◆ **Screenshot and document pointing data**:
>> Begin

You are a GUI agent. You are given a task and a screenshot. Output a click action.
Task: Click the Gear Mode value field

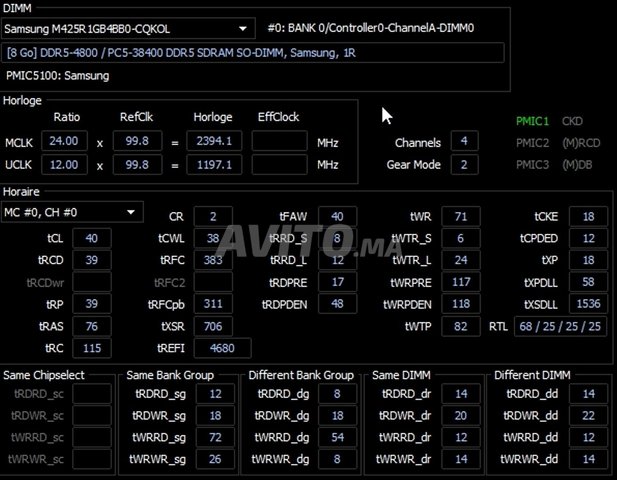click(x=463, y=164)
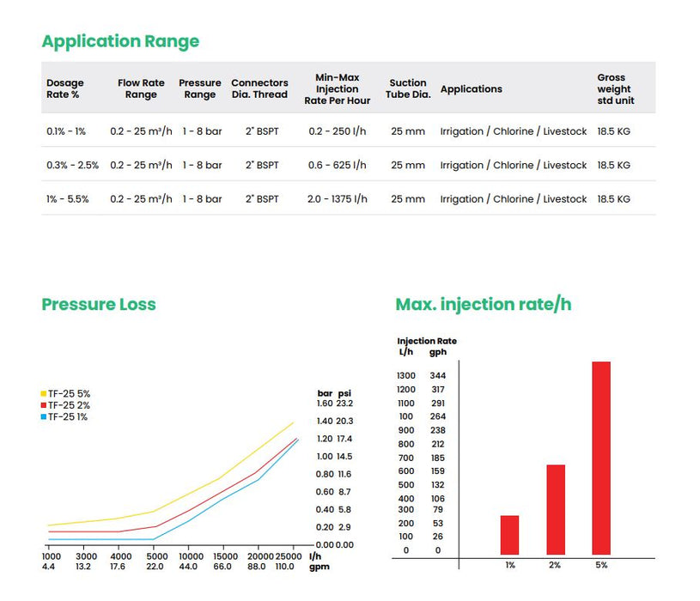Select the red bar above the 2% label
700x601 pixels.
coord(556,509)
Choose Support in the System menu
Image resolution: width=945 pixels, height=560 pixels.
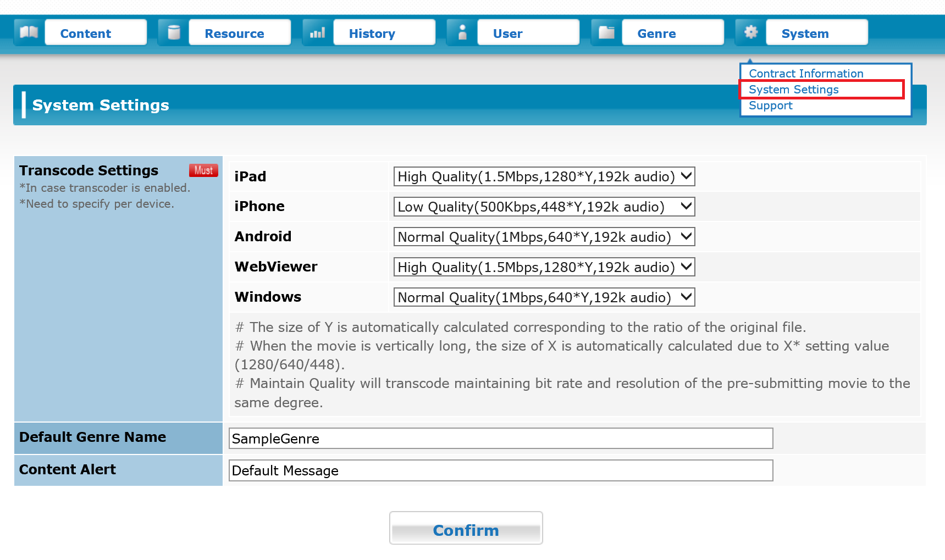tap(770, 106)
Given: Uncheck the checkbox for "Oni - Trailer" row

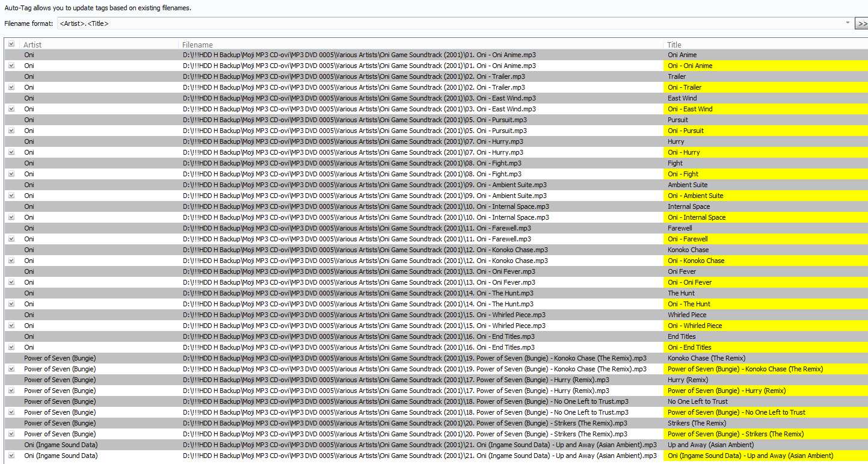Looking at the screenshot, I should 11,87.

>> End

Please identify every line in the listing above that contains the word "pixels", matching case exactly, and copy each of those lines.

◆ **Result of this task**:
700x601 pixels.
Image resolution: width=945 pixels, height=560 pixels.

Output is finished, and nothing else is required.